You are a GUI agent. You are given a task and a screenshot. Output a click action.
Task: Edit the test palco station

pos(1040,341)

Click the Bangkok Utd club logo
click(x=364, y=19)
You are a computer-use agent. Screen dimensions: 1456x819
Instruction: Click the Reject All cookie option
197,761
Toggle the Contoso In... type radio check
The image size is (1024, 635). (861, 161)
...
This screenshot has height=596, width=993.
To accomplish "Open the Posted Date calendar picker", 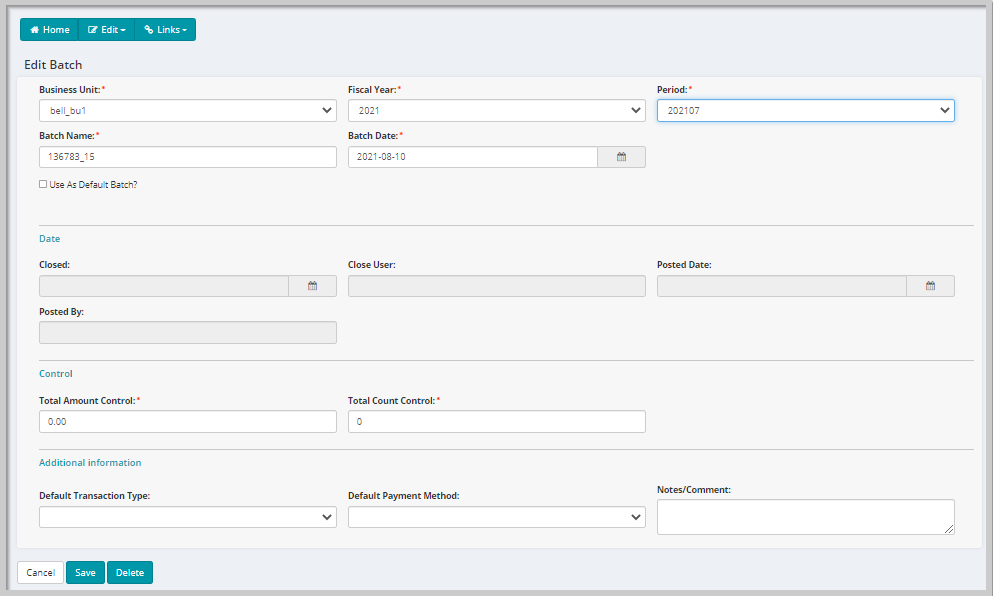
---
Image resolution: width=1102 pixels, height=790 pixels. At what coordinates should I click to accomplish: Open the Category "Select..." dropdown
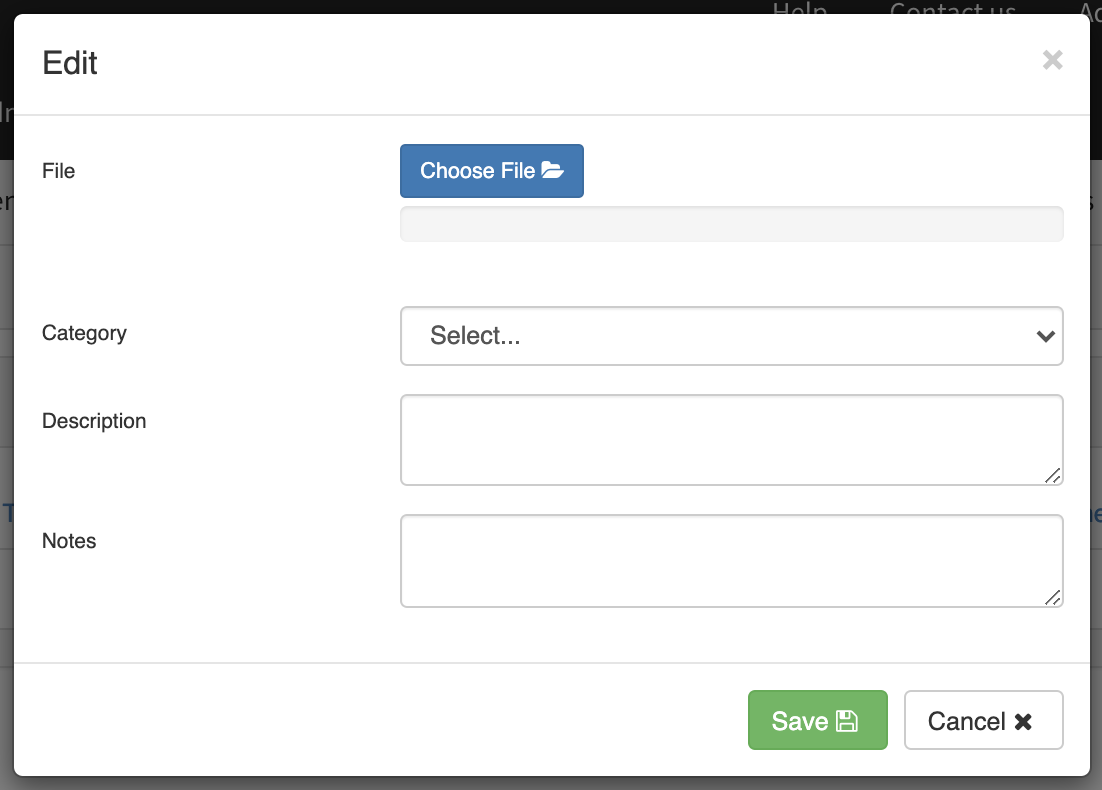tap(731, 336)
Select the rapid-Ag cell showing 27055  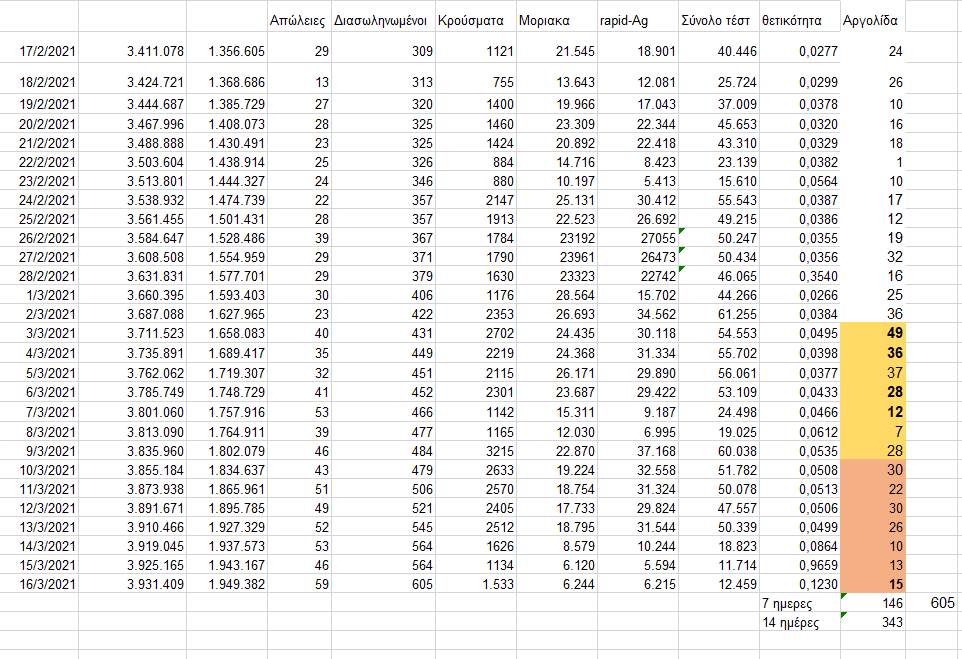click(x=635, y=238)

▶ _EXERCISE GOAL_: Which lines of the records above contain the word "screenshot"? Show each of them.

▶ _WRITTEN RESPONSE_:
You are a GUI agent. You are given a task and a screenshot. Output a click action.
This screenshot has height=596, width=993.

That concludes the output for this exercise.